WORK TO COMPLETE ::
**1)** In the excerpt about Allam's changing views on Israel, in what year did Allam emigrate from Egypt to Italy?
**2)** Condense the paragraph beginning "Allam was not always a defender of the Jewish state" from the excerpt on Allam's shift toward supporting Israel into a short bulleted list of its main facts.
**3)** From the excerpt on Allam's political journey, render this sentence in Spanish: "My passion for the Palestinian cause was strong, as was my enthusiasm for Arafat's personality."

━━━━━ DOCUMENT EXCERPT

Allam was not always a defender of the Jewish state. “‘Zionism’ was a dirty word for me,” he admits in his book. For years he considered Israel an aggressive, racist, colonialist, immoral entity, and he accepted the methods of the Palestinian struggle and its leader Yasser Arafat, “without criticizing the fact that Fatah adopted the path of terror extensively inside and outside Israel.” After emigrating from Egypt to Italy in 1972, he even enlisted actively for the Palestinian cause, writing, lecturing and participating in demonstrations by the Italian left: “I also shouted ‘Long live Palestine! Long live the Palestinian resistance!’” he writes in the book. “My passion for the Palestinian cause was strong, as was my enthusiasm for Arafat’s personality.”

In his new book he describes his long road from profound admiration for Arafat and “the prophet of pan-Arabism,” Gamal Abdel Nasser, and strong support for the Palestinian cause, to his unreserved support for Israel. “I want to tell you about my slow and tortured path from the ideology of lies, tyranny, hatred, violence and death, to the culture of truth, freedom, love, peace and life, until it ripened into absolute certainly that defending the sanctity of life is more than ever in keeping with defending Israel’s right to exist,” he writes. At the end of this “slow and tortured path” he reached the conclusion that the Arab countries’ refusal to recognize Israel during the 1950s and 1960s hurt the Palestinians, and that Arafat was a tyrant, a megalomaniac, corrupt and corrupting, and the worst disaster to befall them.

━━━━━━━━━━
━━━━━ INFORMATION SUPPLIED

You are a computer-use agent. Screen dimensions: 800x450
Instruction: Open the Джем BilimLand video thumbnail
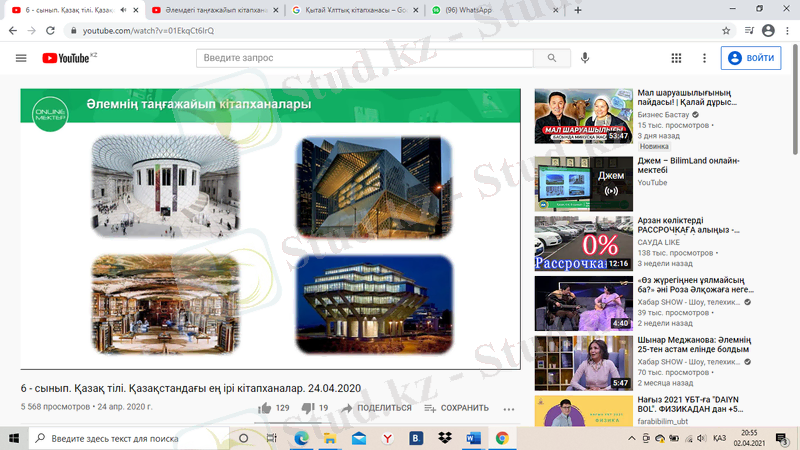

━━━━━━━━━━

ANSWER SET ::
**1)** 1972

**2)**
- Allam was not always a defender of Israel; by his own account, "Zionism" was once a dirty word to him.
- For years he saw Israel as an aggressive, racist, colonialist and immoral entity.
- He accepted the methods of the Palestinian struggle and of Yasser Arafat, without criticizing Fatah's extensive use of terror inside and outside Israel.
- After emigrating from Egypt to Italy in 1972, he actively supported the Palestinian cause by writing, lecturing and joining demonstrations of the Italian left.
- He shouted slogans for Palestine and the Palestinian resistance and felt strong passion for the cause and enthusiasm for Arafat.

**3)** Mi pasión por la causa palestina era fuerte, como lo era mi entusiasmo por la personalidad de Arafat.